“We understand that opium is bad,” he says. “All drugs are bad. But, it’s difficult for us seeing a neighbor with a new car when we are riding bicycles. So, we have to do this to have a better life.”
That quote is from a 27-year-old named Abdullah; his family grows opium (despite knowing it’s bad) and can generate about $9,000 per year from 150 pounds of the crop. That’s 4x what they can make from any other crop they have the option to produce.
Billions are being spent (mostly by the ‘West,’ i.e. the United States) to combat opium production, and yet … it’s at record highs. Consider this: a farmer will get about 41 cents for one kilogram of wheat; one kilogram of dry opium will yield that same farmer $160-$200. What decision would you make in that situation? Factor in the increases in the demand and the greater role of the insurgency in areas like Afghanistan, and you can see why there’s been a 36 percent spike in production in just the past year.
This has been described as “the elephant in the room,” “a failure,” and a way for cheap heroin to “flood” the UK. Here’s part of the issue: Afghan-focused scholars try to view the period from 2015-2024 as the “transformation decade” for that area. It’s a lot harder for governments to take more control and stabilize certain regions if (a) this is the only true option for farmers and (b) the Taliban and other insurgencies are making about $150 million per year off the trade. That just bolsters the illicit side.

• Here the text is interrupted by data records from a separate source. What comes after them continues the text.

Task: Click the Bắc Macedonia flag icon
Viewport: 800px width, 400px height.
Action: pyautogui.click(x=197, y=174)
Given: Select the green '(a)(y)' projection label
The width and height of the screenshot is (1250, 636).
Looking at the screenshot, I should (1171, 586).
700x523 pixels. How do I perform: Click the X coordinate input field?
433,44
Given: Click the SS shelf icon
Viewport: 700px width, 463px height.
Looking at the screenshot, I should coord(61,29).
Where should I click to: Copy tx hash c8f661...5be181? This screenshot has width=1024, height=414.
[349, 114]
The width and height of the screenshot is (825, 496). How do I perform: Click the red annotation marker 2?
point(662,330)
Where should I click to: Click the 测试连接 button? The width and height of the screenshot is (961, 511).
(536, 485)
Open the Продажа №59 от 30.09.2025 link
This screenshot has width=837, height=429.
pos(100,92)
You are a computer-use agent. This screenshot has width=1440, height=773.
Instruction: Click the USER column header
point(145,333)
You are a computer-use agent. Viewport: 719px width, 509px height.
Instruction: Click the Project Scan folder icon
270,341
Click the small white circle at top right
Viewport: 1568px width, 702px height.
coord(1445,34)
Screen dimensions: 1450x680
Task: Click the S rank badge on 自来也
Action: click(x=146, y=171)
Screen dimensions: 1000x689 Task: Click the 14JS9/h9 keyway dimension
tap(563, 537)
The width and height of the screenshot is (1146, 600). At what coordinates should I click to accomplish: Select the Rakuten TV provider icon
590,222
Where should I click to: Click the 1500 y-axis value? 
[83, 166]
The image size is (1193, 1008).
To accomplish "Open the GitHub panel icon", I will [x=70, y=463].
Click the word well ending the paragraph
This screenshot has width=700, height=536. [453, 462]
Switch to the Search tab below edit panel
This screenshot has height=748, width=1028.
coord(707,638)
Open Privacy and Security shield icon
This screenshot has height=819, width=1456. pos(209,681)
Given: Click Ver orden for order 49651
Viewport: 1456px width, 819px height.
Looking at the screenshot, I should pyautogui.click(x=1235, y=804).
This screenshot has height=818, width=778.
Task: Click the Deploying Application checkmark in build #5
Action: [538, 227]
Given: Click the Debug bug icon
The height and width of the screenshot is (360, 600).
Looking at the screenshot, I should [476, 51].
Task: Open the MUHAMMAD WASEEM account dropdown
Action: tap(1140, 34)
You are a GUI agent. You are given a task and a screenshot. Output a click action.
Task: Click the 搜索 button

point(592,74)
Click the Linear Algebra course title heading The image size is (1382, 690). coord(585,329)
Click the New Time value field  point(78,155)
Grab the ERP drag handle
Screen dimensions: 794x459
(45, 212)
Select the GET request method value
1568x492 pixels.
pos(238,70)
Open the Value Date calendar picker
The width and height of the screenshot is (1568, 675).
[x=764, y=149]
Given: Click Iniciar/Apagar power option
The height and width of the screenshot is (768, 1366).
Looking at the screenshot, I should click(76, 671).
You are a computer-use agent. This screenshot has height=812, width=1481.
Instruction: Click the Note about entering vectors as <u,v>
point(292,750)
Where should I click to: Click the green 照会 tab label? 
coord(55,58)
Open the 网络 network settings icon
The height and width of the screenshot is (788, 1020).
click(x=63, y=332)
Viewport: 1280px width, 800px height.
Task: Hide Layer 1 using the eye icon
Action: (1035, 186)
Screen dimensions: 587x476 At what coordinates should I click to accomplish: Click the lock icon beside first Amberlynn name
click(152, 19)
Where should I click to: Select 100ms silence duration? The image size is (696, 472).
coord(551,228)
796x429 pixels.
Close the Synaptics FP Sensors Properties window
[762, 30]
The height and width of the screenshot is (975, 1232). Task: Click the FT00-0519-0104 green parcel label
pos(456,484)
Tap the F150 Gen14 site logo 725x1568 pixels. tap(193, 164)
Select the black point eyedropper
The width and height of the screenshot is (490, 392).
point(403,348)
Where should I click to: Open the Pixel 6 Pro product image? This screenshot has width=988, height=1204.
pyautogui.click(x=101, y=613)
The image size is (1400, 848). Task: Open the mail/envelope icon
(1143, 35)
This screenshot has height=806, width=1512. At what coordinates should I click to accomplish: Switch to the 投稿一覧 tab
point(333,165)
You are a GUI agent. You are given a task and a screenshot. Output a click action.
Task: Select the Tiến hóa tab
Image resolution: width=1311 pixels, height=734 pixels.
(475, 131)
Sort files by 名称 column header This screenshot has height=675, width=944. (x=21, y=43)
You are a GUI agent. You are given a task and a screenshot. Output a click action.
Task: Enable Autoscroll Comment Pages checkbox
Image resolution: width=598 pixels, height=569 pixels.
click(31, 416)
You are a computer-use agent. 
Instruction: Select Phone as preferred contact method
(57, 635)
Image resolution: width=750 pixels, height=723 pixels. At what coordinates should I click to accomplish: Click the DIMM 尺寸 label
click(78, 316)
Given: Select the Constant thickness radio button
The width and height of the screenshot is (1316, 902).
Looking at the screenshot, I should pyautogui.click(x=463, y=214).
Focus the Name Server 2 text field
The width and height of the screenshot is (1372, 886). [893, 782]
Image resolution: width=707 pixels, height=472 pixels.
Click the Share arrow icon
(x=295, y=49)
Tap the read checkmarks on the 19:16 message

President Obama has a lot on his plate right now, including the seemingly massive failure of his signature legislation, but … at some point, decisions do need to be made on Afghanistan. We got in there and we did what we did, but we cannot transition out of there and leave the place as a narco-state. That’s likely not good for anyone involved, minus mid-to-high level Taliban officials. It could be disastrous for European 20-somethings.
Afghan police are being drawn to the trade, the entire thing seems like a political debacle, DEA agents have lost their life, a child bride problem has grown, and then there’s the whole argument about whether the U.S. is protecting the drug fields.
People are, understandably, pissed:
Here’s the thing, at least as I see it: when you take any entry-level economics course, and you sit down in that first class, almost invariably a teacher will tell you that economics is ultimately the study of either choices or decisions that people make and prioritize. I think — although I could be wrong, because the first time I took Micro I bombed it hardcore — that the entire notion of “opportunity cost” comes back to something you would forego if you chose a second option. The entire science is based on choices, opportunities, and decisions — so this isn’t and shouldn’t be about troop numbers or surges or guns or protecting certain areas or even strategy. If you want to curb poppy production, give the farmers another choice. Yes, you still need to deal with the insurgents, and the violence, and the desire for drugs — and those are all complex issues. But at the core of this is the idea that farmers can’t get by doing anything else. The women of Afghan culture — who play a significant role in the poppy production — don’t even really want to be there. This seems to come back to choice, subsidies, other crops… something along those lines. That’s where you begin to attack the problem. It’s not going to solve the problem, but it seems like a start … and right now, we’re all mostly running behind in that area of the world.